See: http://www.jstor.org/stable/2286154 for a comparison of different methods, but the original method dates back to a paper from 1962 by B. P. Welford published in Technometrics: http://www.jstor.org/stable/1266577. It’s also in Donald Knuth’s book, “The Art of Computer Programming, Volume 2: Semi-Numerical Algorithms”, so I probably should have read my own copy a bit more carefully. The section on “Numerical Precision” in floating point maths is essential reading for any kind of data-mining or mathematical modelling.
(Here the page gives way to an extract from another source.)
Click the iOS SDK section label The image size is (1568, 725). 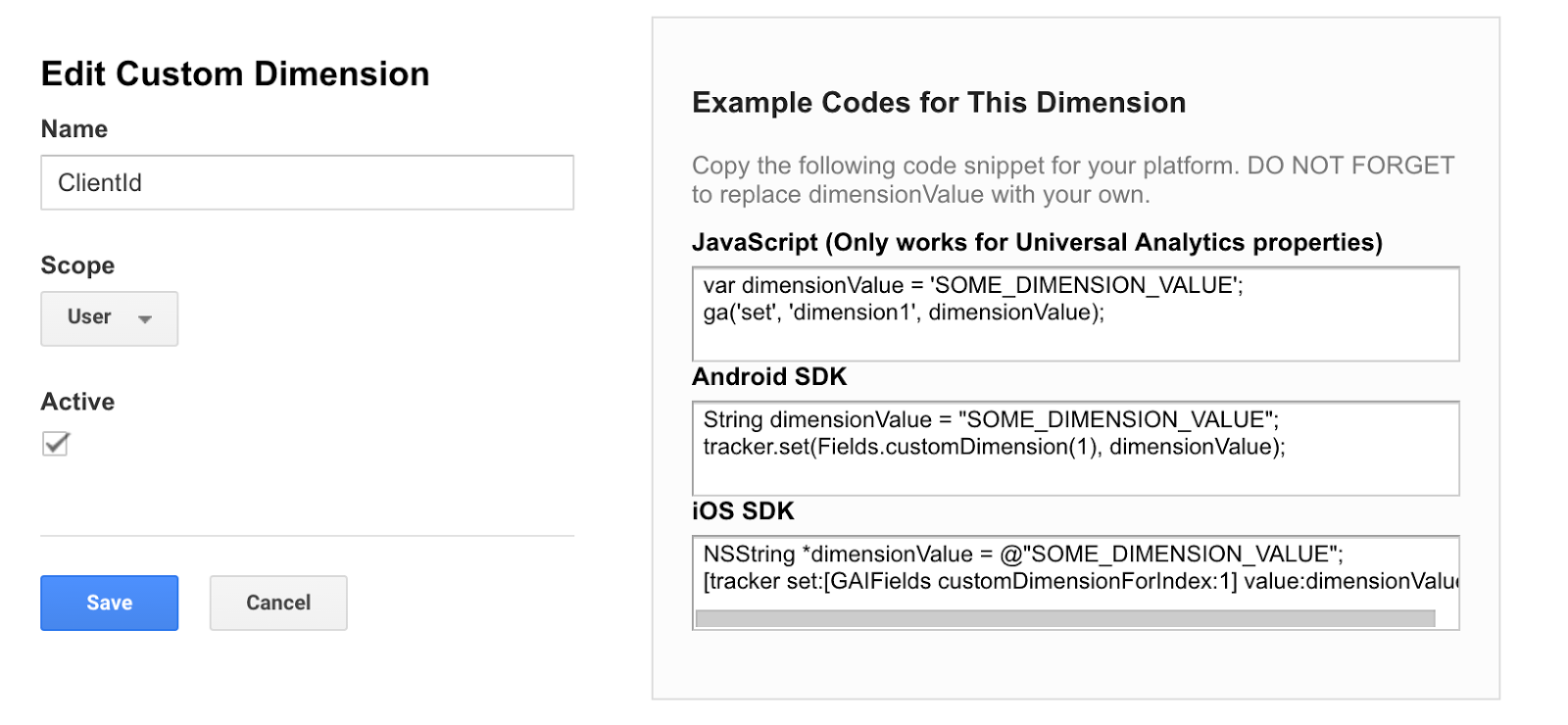pyautogui.click(x=742, y=511)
Not just because of the mantissa size and “Very big number minus very small number equals no change” problem, but also because I want to use running mean and variance to build an adaptive system that can detect problems in the transport network as they happen.

At the moment, the real-time problem detection system for the tube uses statistics that I have pre-computed, so when a waiting time at a station exceeds what is normal, then it gets flagged on the map as a potential problem. With the bus data calculations being so computationally intensive, it makes more sense to use the running mean and variance formulas in an online system so that it adapts over time to what is considered to be the normal operating point of the system.